The Monetary Policy Committee (MPC) is expected to increase rates by 0.75 percentage points to 2.5 per cent.
It would be the highest interest rate that the UK has had since the financial crisis. In December 2008, the base rate was slashed from 3 per cent to 2 per cent.
It would also be the highest single increase to interest rates since 1989.
“Investors think the most likely outcome is that the MPC will increase the Bank rate by 75bp (0.75 percentage points) on Thursday,” said Samuel Tombs, chief UK economist at Pantheon Macroeconomics.
But he said that economists are expecting a smaller rise, to 2.25 per cent – the same 0.5 percentage point change as the Bank’s last hike.

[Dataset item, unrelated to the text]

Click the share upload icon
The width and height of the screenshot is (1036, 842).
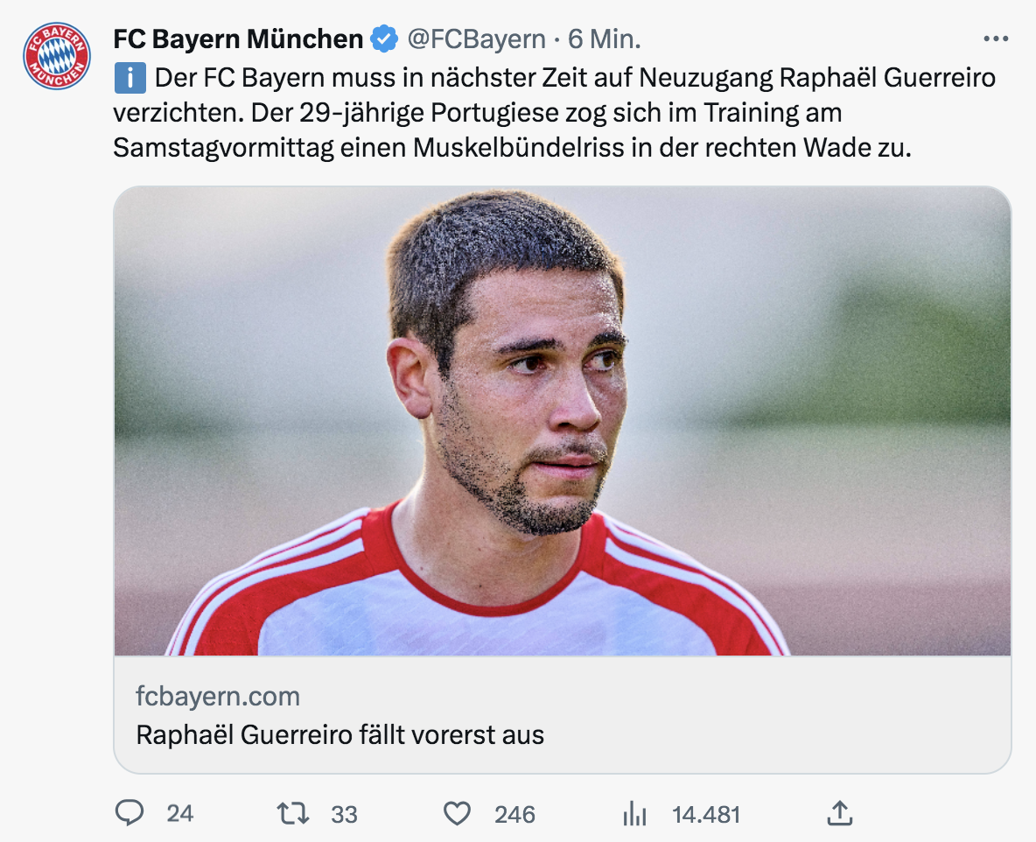coord(839,814)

“For a start, hawkish surprises from the MPC have been far less common than dovish ones over the last year,” he said.
“In addition, Governor Bailey openly referred to a 50bp hike ahead of the August meeting, but has not given markets a nudge to price-in a 75bp hike.
“We think that the MPC still will deem a 50bp increase to be consistent with its pledge to act ‘forcefully’, if it sees signs of more persistent inflationary pressures.”
ING economist James Smith said that the Bank of England will have to react to recent falls in the price of the pound. Sterling hit a new 37-year low against the dollar on Friday.